A mammogram is an X-ray image of the breast that can reveal irregularities and help to detect cancer early when it is most treatable. A screening mammogram is a mammogram performed on a woman with no signs or symptoms of breast cancer. A diagnostic mammogram is a mammogram performed to evaluate a breast problem.
The accuracy of both types of mammograms is very important. False-positive results expose women to unnecessary anxiety and follow-up tests. False-negative results delay the diagnosis of breast cancer.
The accuracy of screening mammograms has been shown to vary widely, but less is known about the accuracy of diagnostic mammograms. To explore the accuracy of diagnostic mammograms, researchers conducted a study among 123 radiologists who had interpreted 35,895 diagnostic mammograms.
The study assessed both the sensitivity of the diagnostic mammograms and the false-positive rate. Sensitivity refers to the completeness with which the diagnostic mammograms identified breast cancer. In other words, out of all the women with breast cancer, what proportion had a positive diagnostic mammogram? The false-positive rate assesses the frequency of positive mammograms among women who don’t have cancer.
- Across radiologists sensitivity ranged from 27% to 100% (median was 79%).
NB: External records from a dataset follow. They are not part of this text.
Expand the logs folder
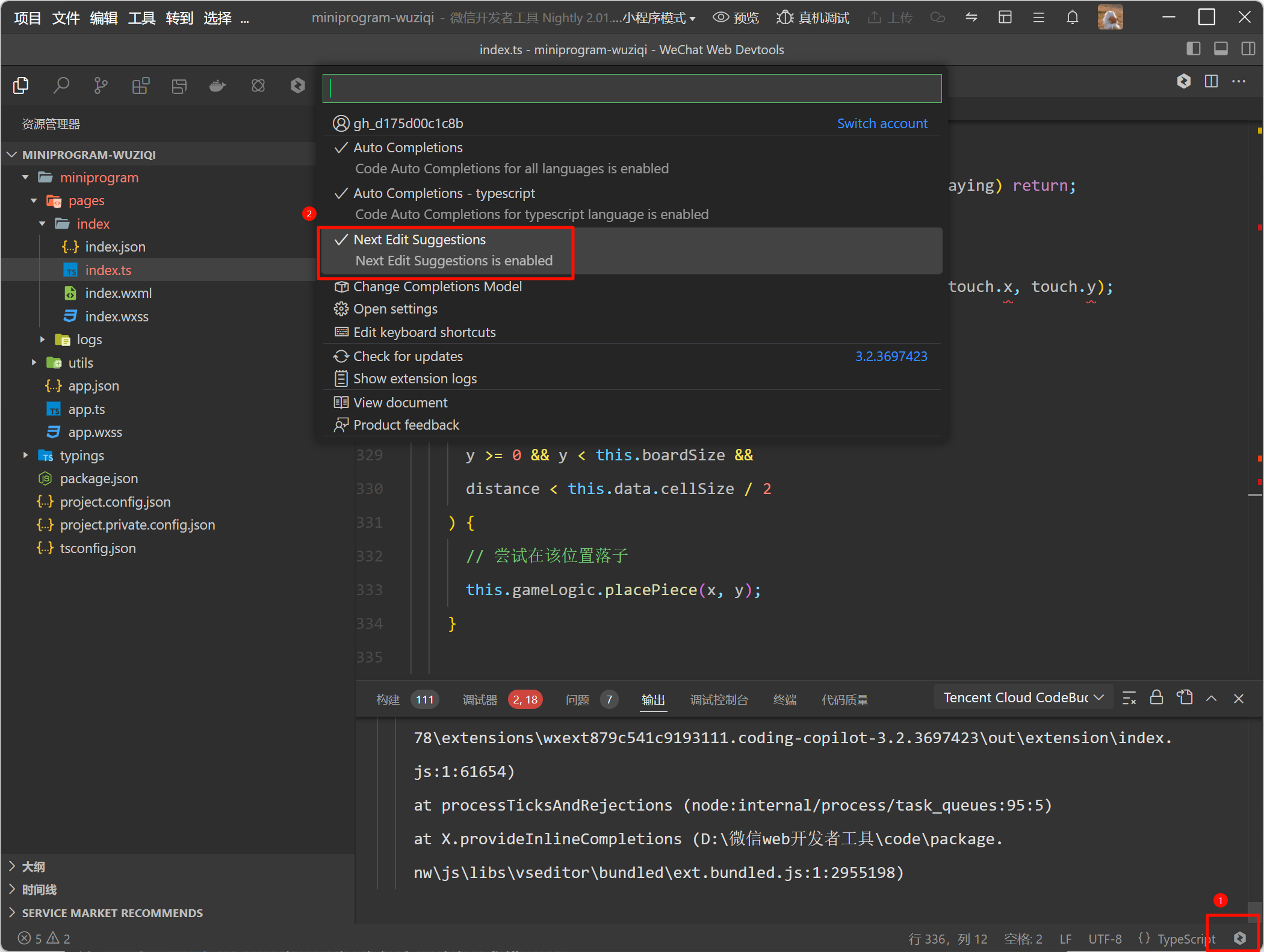 pyautogui.click(x=89, y=339)
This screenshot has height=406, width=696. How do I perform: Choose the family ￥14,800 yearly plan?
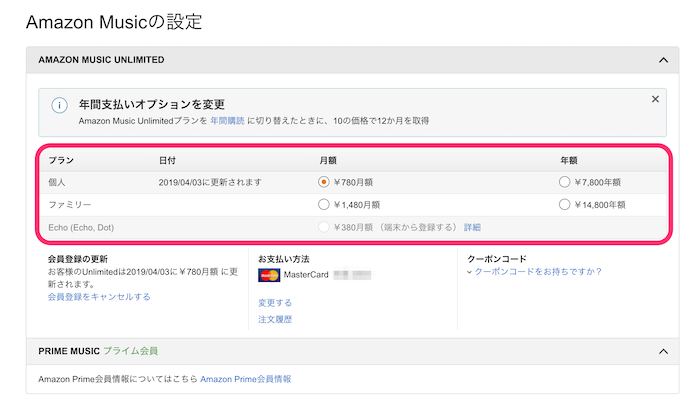click(565, 205)
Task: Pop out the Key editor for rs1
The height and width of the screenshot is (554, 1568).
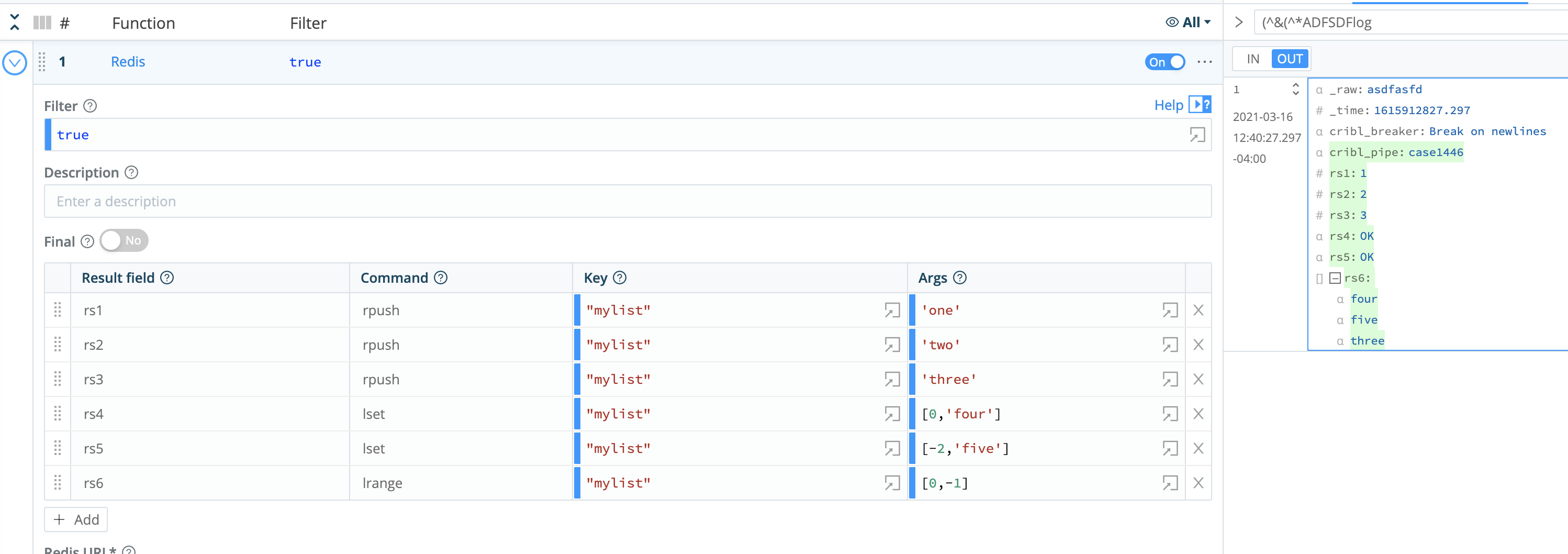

- The false-positive rate ranged from 0% to 16% (median was 4.3%).
- Radiologists at academic medical centers had higher sensitivity (88%) than other radiologists (76%). Radiologists at academic medical centers also had higher false-positive rates (7.8% versus 4.2%).
- Radiologists who spent 20% or more of their time on breast imaging had higher sensitivity (80%) than radiologists who spent less time on breast imaging (70%). The false-positive rate was only slightly higher among radiologists who spent more time on breast imaging (4.6% versus 3.9%).
- More recent training in radiology and more experience performing breast biopsies results were also linked with greater sensitivity and a higher false-positive rate.
- This variability across radiologists was not explained by differences in patient characteristics.
The researchers conclude that the accuracy of diagnostic mammograms varies across radiologists. The researchers note: “This variability is concerning and likely affects many women with and without breast cancer.”
Reference: Miglioretti DL, Smith-Bindman R, Abraham L et al. Radiologist characteristics associated with interpretive performance of diagnostic mammography. Journal of the National Cancer Institute. 2007;99:1854-63.